**Aim of the task:** Return each line of the listing below verbatim, omitting the pictures.

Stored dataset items
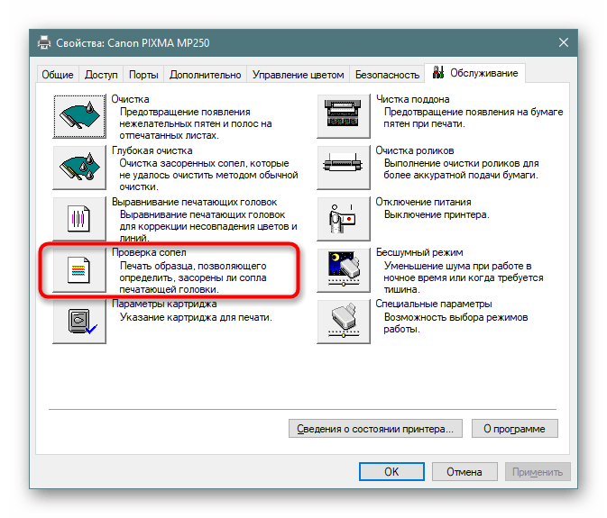Open Специальные параметры custom settings icon
This screenshot has height=518, width=607.
coord(344,321)
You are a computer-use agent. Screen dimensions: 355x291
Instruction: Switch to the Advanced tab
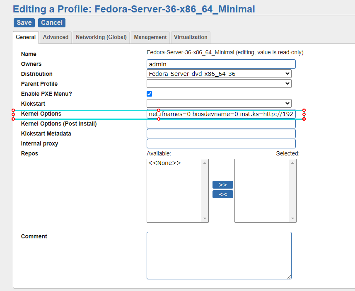(56, 37)
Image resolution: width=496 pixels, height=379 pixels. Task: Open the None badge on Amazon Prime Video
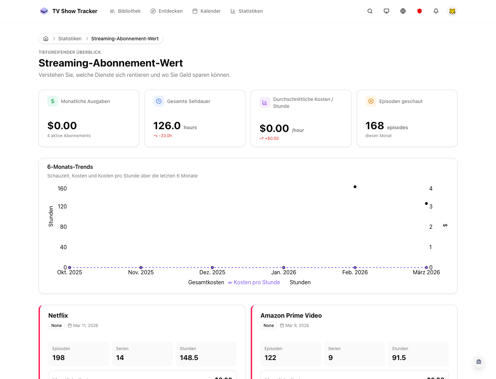pyautogui.click(x=269, y=325)
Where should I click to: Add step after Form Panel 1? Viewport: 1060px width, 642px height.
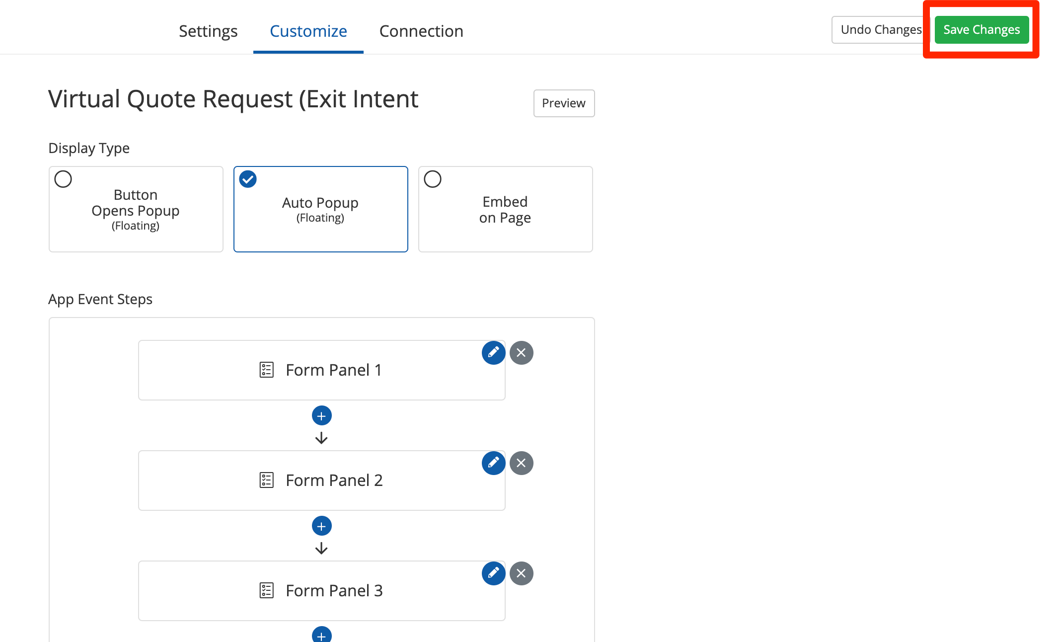pos(321,416)
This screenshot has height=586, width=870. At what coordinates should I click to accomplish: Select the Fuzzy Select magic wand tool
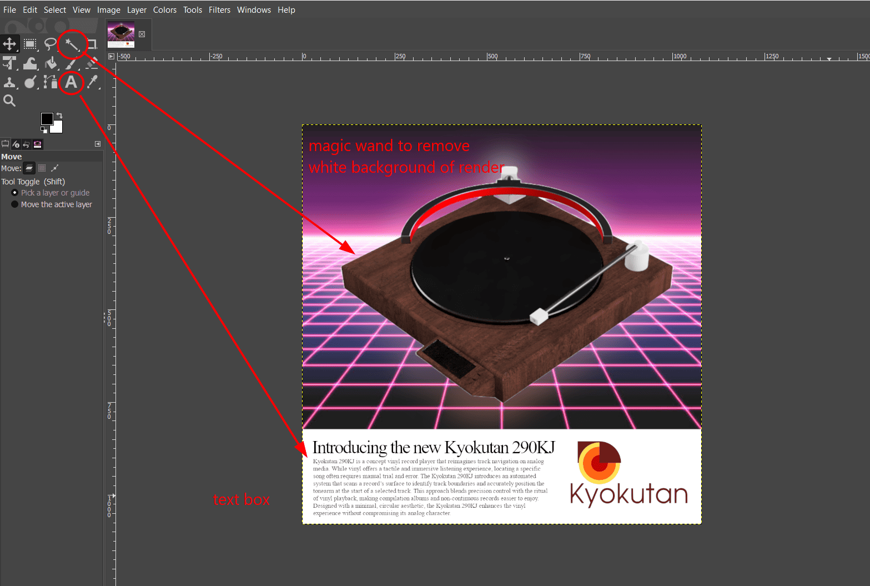pos(73,45)
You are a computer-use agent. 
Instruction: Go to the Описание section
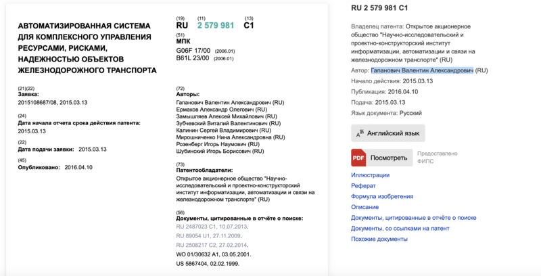[365, 207]
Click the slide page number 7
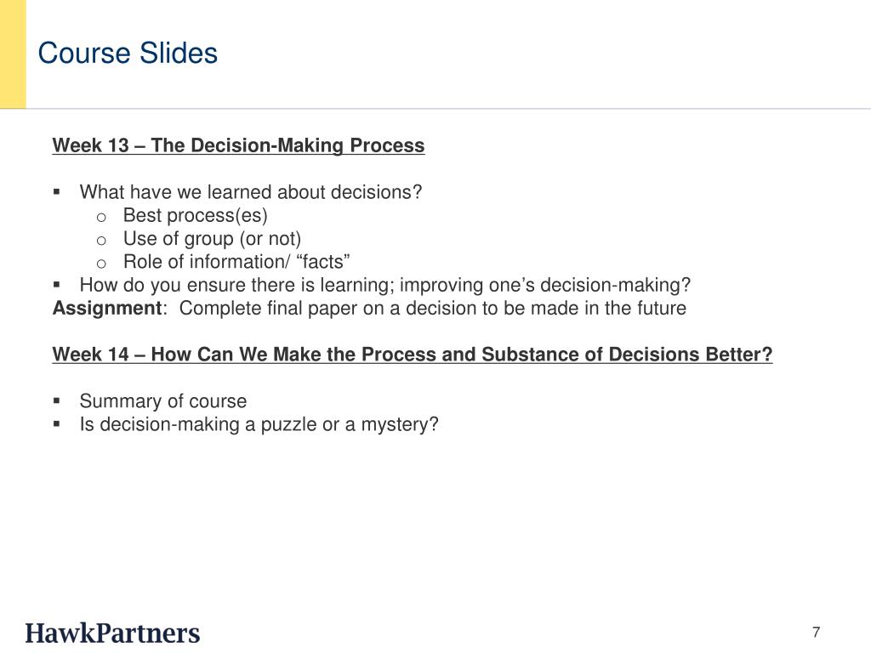The image size is (871, 653). coord(816,632)
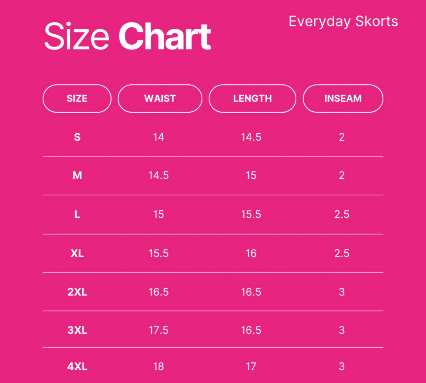Select the length value for size 2XL
The width and height of the screenshot is (426, 383).
pyautogui.click(x=251, y=292)
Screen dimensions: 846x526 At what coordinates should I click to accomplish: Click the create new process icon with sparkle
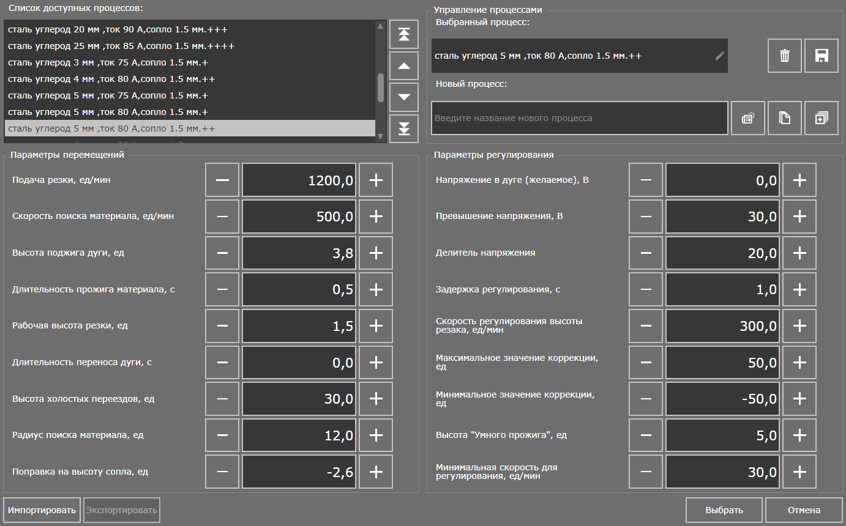tap(747, 118)
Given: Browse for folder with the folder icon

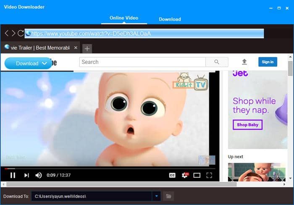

**Full solution:**
Open Специальные параметры custom settings icon
This screenshot has height=518, width=607.
coord(344,321)
You are a computer-use agent. Screen dimensions: 355x291
Instruction: Switch to the Advanced tab
(56, 37)
Image resolution: width=496 pixels, height=379 pixels. Task: Open the None badge on Amazon Prime Video
pyautogui.click(x=269, y=325)
Where should I click to: Add step after Form Panel 1? Viewport: 1060px width, 642px height.
pos(321,416)
This screenshot has height=586, width=870. At what coordinates should I click to accomplish: Select the Fuzzy Select magic wand tool
pos(73,45)
You are a computer-use agent. 
Instruction: Go to the Описание section
[365, 207]
Click the slide page number 7
The image size is (871, 653). coord(816,632)
Select the length value for size 2XL
The width and height of the screenshot is (426, 383).
pyautogui.click(x=251, y=292)
Screen dimensions: 846x526 At what coordinates should I click to accomplish: Click the create new process icon with sparkle
tap(747, 118)
Given: Browse for folder with the folder icon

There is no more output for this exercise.